Your instructions: Copy the records starting at the line containing "Click the zoom out magnifier icon" and ending at the end of the records, but substitute "loupe" for "magnifier". Omit the pictures.

Exercise input:
□ □ □

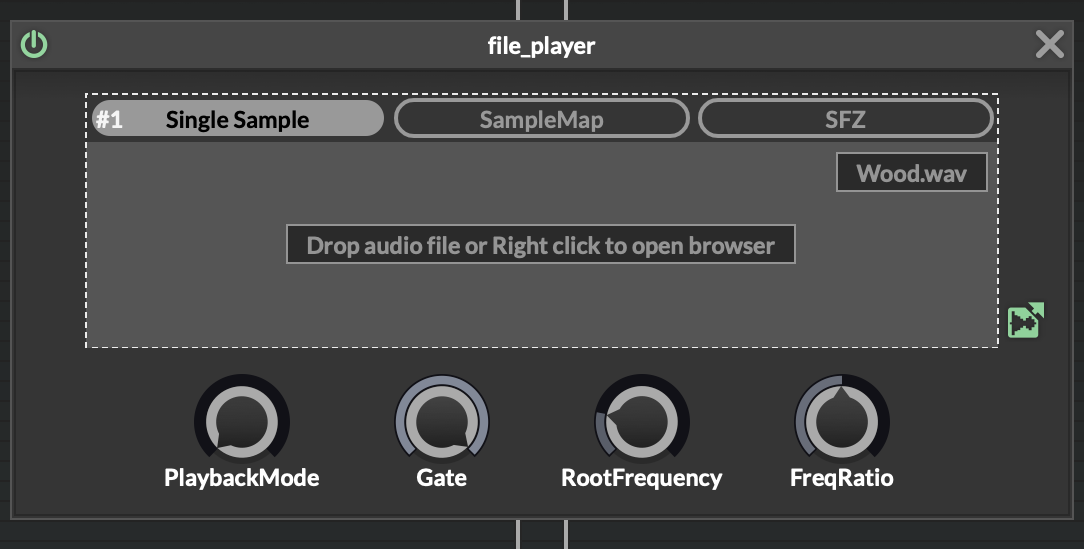This screenshot has height=549, width=1084.
Task: Click the PlaybackMode knob
Action: pos(242,421)
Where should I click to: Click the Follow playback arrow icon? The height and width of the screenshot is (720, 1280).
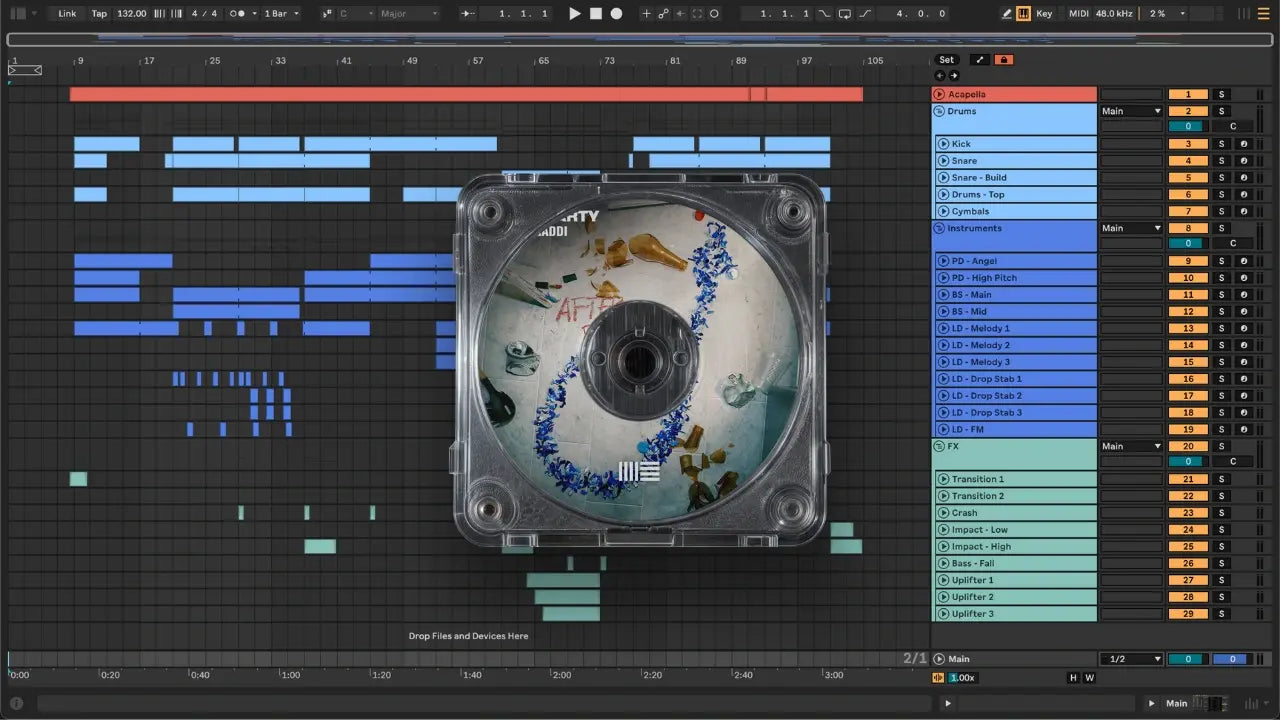468,14
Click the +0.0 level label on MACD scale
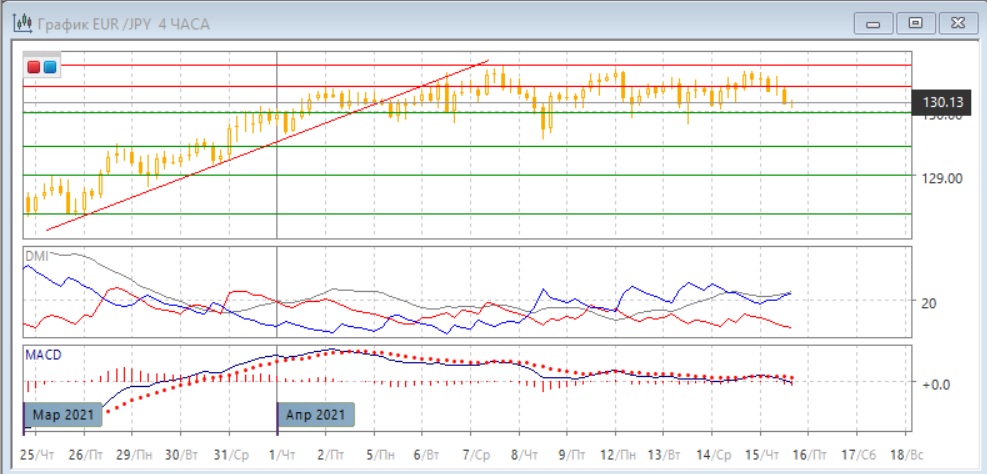987x474 pixels. pyautogui.click(x=933, y=383)
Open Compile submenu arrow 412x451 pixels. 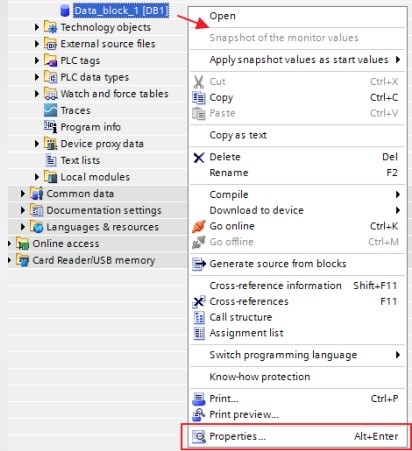(398, 195)
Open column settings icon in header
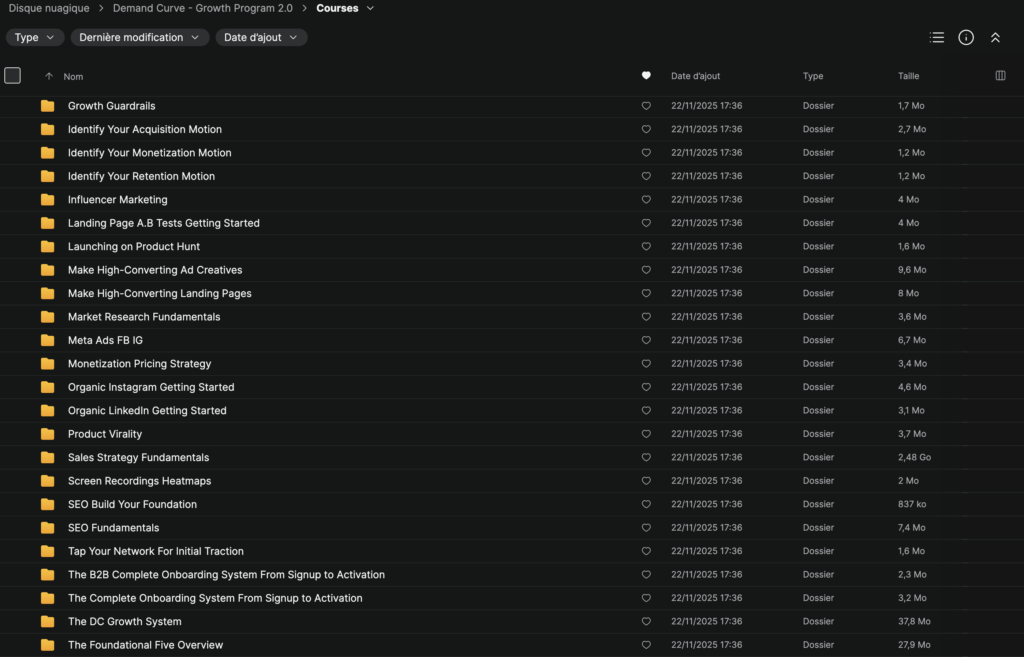The image size is (1024, 657). pos(1000,76)
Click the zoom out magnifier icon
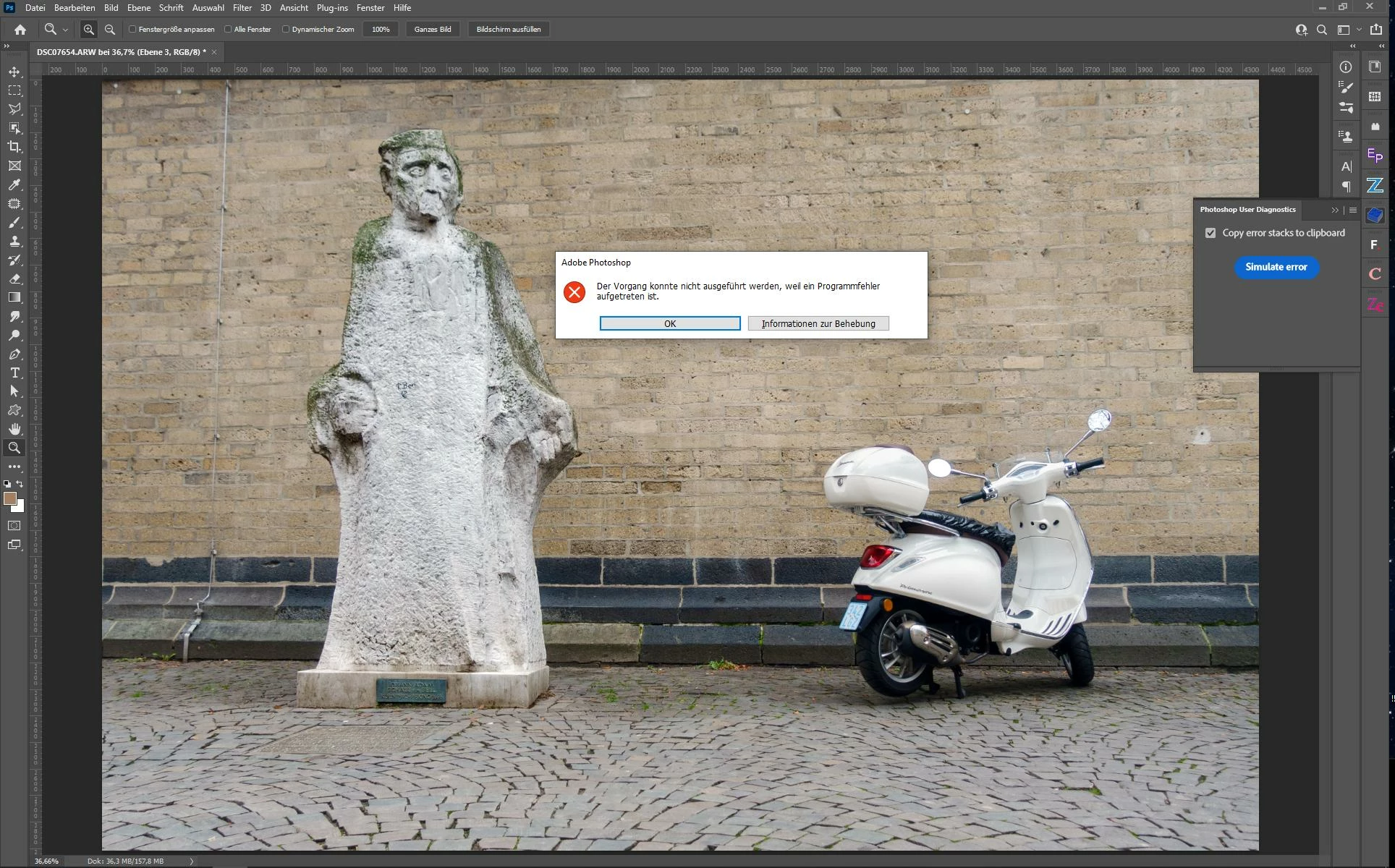 110,30
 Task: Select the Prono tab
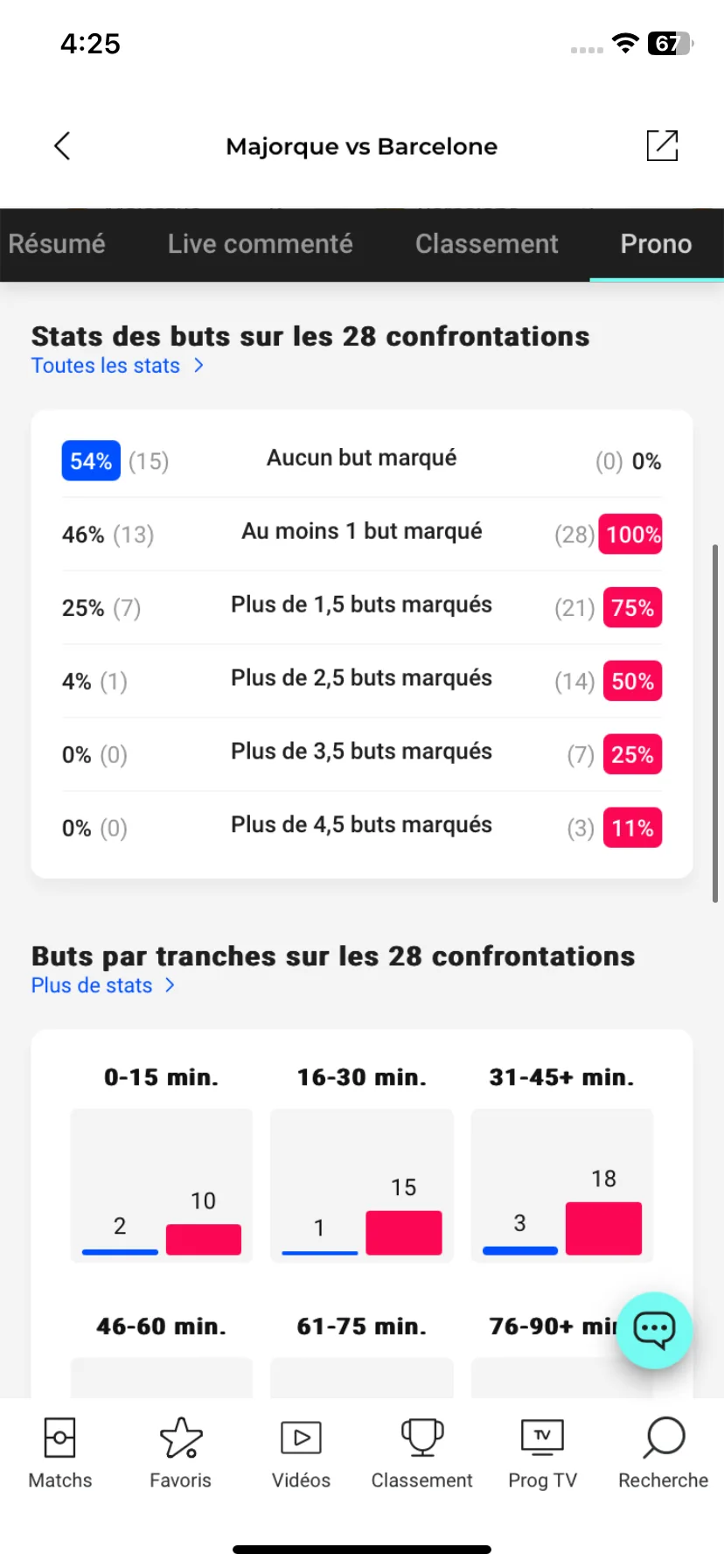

□ □ □

Solution below:
Click the zoom out loupe icon
 110,30
 Task: Select the Prono tab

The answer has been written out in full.